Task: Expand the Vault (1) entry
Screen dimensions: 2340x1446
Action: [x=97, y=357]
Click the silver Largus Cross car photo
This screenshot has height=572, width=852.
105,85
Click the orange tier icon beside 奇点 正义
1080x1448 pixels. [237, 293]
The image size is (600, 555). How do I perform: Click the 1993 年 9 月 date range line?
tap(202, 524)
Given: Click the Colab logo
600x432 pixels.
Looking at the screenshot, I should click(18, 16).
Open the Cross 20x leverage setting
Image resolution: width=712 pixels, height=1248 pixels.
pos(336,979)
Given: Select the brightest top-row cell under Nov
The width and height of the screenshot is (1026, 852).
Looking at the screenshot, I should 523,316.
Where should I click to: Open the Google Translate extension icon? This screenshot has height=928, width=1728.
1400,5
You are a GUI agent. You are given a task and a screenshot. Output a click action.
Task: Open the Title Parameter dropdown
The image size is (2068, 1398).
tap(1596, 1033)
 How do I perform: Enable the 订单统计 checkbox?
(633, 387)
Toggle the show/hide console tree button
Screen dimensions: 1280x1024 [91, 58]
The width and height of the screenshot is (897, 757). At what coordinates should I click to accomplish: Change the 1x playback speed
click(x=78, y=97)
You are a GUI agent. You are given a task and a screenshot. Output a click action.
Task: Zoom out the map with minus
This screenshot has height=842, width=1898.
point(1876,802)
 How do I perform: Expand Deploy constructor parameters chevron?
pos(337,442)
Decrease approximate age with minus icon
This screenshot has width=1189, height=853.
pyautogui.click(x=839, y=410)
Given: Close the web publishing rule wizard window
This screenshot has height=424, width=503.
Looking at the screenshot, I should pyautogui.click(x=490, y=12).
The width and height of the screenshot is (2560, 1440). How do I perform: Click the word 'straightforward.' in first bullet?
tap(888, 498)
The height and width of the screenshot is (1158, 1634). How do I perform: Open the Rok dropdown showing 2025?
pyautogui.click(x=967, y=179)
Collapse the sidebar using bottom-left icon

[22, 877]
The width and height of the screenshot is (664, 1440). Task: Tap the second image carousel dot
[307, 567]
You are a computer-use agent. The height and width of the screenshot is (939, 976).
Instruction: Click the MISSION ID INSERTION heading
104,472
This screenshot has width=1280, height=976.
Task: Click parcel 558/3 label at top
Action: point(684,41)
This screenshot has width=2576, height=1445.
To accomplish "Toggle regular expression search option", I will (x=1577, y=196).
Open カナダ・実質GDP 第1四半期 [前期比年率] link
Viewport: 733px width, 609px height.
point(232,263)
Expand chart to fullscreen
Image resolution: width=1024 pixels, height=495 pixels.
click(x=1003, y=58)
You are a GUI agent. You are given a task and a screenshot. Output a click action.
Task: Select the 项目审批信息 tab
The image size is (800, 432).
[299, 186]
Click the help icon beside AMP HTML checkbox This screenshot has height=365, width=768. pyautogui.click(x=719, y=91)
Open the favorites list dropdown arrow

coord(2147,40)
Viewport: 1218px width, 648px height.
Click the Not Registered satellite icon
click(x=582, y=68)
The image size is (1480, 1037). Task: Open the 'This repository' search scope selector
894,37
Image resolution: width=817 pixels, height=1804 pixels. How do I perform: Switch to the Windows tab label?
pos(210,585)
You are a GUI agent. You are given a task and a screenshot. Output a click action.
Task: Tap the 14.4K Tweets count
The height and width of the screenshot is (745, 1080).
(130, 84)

作業要件:
上にある行をすべて、一字一句変えずに書き写してください。

回答:
Task: Expand the Vault (1) entry
Screen dimensions: 2340x1446
Action: [x=97, y=357]
Click the silver Largus Cross car photo
This screenshot has height=572, width=852.
105,85
Click the orange tier icon beside 奇点 正义
1080x1448 pixels. [237, 293]
The image size is (600, 555). How do I perform: Click the 1993 年 9 月 date range line?
tap(202, 524)
Given: Click the Colab logo
600x432 pixels.
Looking at the screenshot, I should click(18, 16).
Open the Cross 20x leverage setting
Image resolution: width=712 pixels, height=1248 pixels.
pos(336,979)
Given: Select the brightest top-row cell under Nov
The width and height of the screenshot is (1026, 852).
Looking at the screenshot, I should 523,316.
Where should I click to: Open the Google Translate extension icon? This screenshot has height=928, width=1728.
1400,5
You are a GUI agent. You are given a task and a screenshot. Output a click action.
Task: Open the Title Parameter dropdown
The image size is (2068, 1398).
tap(1596, 1033)
 How do I perform: Enable the 订单统计 checkbox?
(633, 387)
Toggle the show/hide console tree button
Screen dimensions: 1280x1024 [91, 58]
The width and height of the screenshot is (897, 757). At what coordinates should I click to accomplish: Change the 1x playback speed
click(x=78, y=97)
You are a GUI agent. You are given a task and a screenshot. Output a click action.
Task: Zoom out the map with minus
This screenshot has height=842, width=1898.
point(1876,802)
 How do I perform: Expand Deploy constructor parameters chevron?
pos(337,442)
Decrease approximate age with minus icon
This screenshot has width=1189, height=853.
pyautogui.click(x=839, y=410)
Given: Close the web publishing rule wizard window
This screenshot has height=424, width=503.
Looking at the screenshot, I should pyautogui.click(x=490, y=12).
The width and height of the screenshot is (2560, 1440). How do I perform: Click the word 'straightforward.' in first bullet?
tap(888, 498)
The height and width of the screenshot is (1158, 1634). How do I perform: Open the Rok dropdown showing 2025?
pyautogui.click(x=967, y=179)
Collapse the sidebar using bottom-left icon

[22, 877]
The width and height of the screenshot is (664, 1440). Task: Tap the second image carousel dot
[307, 567]
You are a computer-use agent. The height and width of the screenshot is (939, 976).
Instruction: Click the MISSION ID INSERTION heading
104,472
This screenshot has width=1280, height=976.
Task: Click parcel 558/3 label at top
Action: point(684,41)
This screenshot has width=2576, height=1445.
To accomplish "Toggle regular expression search option", I will (x=1577, y=196).
Open カナダ・実質GDP 第1四半期 [前期比年率] link
Viewport: 733px width, 609px height.
point(232,263)
Expand chart to fullscreen
Image resolution: width=1024 pixels, height=495 pixels.
click(x=1003, y=58)
You are a GUI agent. You are given a task and a screenshot. Output a click action.
Task: Select the 项目审批信息 tab
The image size is (800, 432).
[299, 186]
Click the help icon beside AMP HTML checkbox This screenshot has height=365, width=768. pyautogui.click(x=719, y=91)
Open the favorites list dropdown arrow

coord(2147,40)
Viewport: 1218px width, 648px height.
Click the Not Registered satellite icon
click(x=582, y=68)
The image size is (1480, 1037). Task: Open the 'This repository' search scope selector
894,37
Image resolution: width=817 pixels, height=1804 pixels. How do I perform: Switch to the Windows tab label?
pos(210,585)
You are a GUI agent. You are given a task and a screenshot. Output a click action.
Task: Tap the 14.4K Tweets count
The height and width of the screenshot is (745, 1080).
(130, 84)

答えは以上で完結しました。